Start of SUPPLIED RECORDS

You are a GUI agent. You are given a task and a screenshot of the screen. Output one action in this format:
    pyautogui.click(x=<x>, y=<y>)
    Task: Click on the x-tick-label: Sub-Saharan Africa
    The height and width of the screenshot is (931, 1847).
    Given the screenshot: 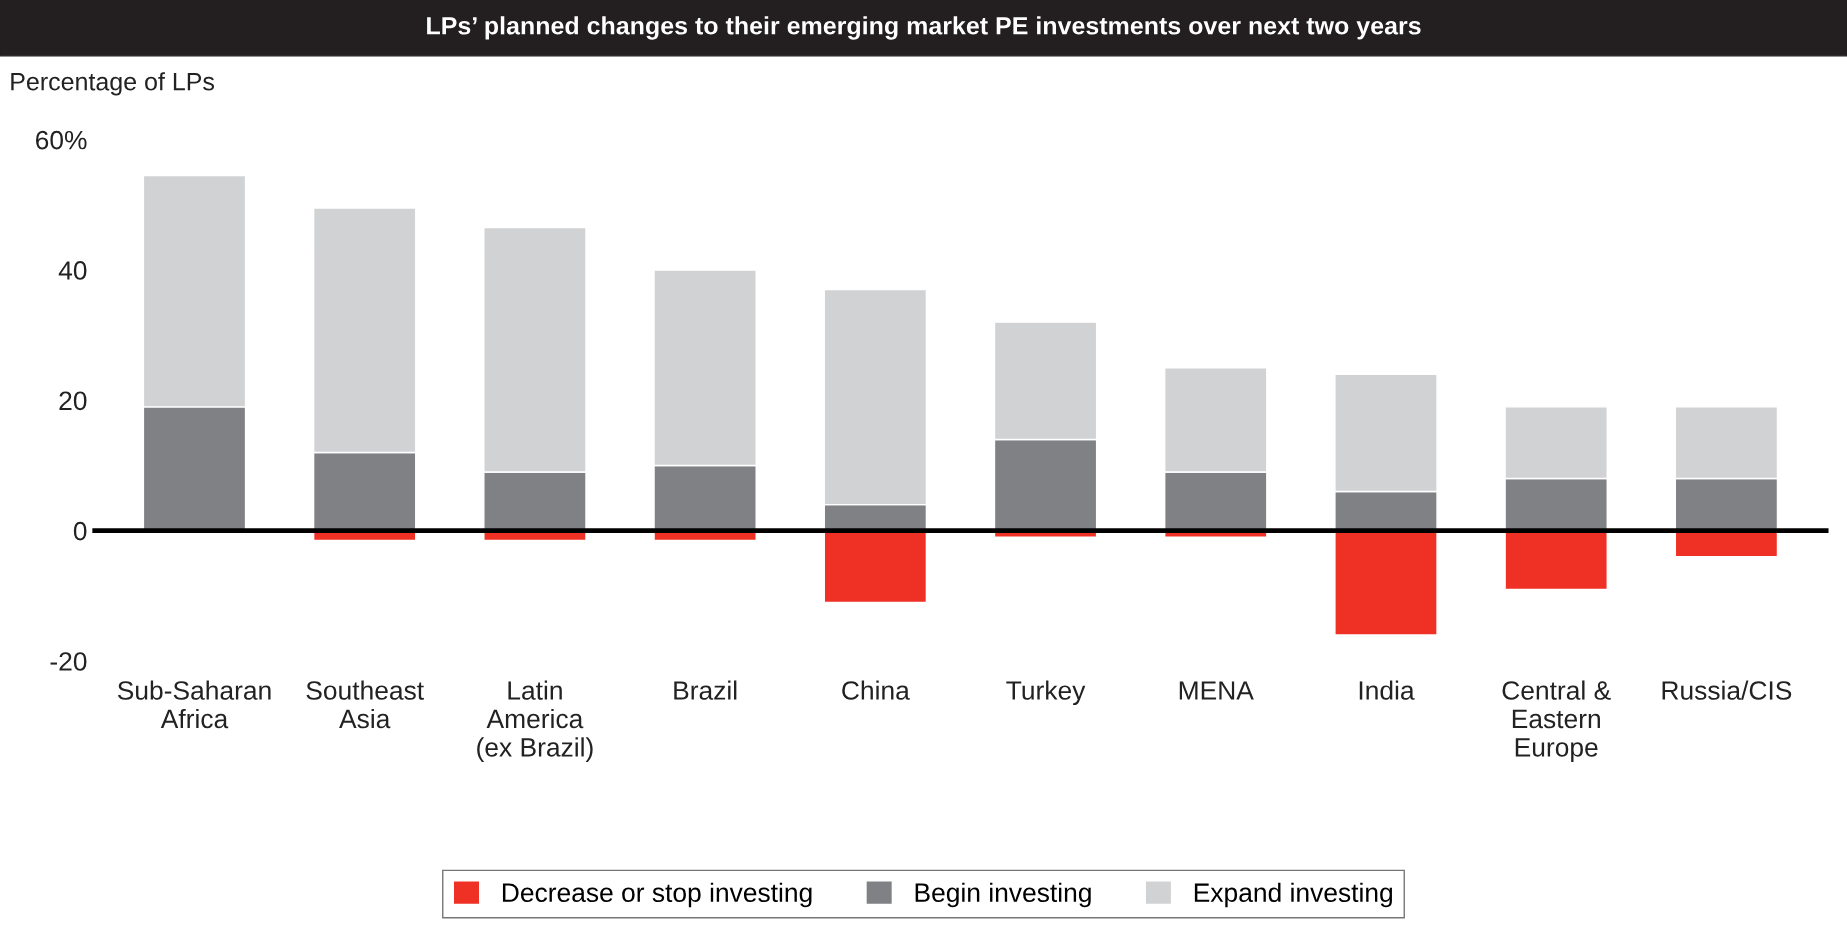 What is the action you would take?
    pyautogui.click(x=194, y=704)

End of SUPPLIED RECORDS
Start of SUPPLIED RECORDS

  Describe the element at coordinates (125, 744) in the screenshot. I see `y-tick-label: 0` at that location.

End of SUPPLIED RECORDS

→ WORK INSTRUCTION
Please report every line above that contains the string "label", copying each such line in full. Case counts.

→ RESULT OF THE EXERCISE
    Task: Click on the x-tick-label: Sub-Saharan Africa
  Describe the element at coordinates (125, 744) in the screenshot. I see `y-tick-label: 0` at that location.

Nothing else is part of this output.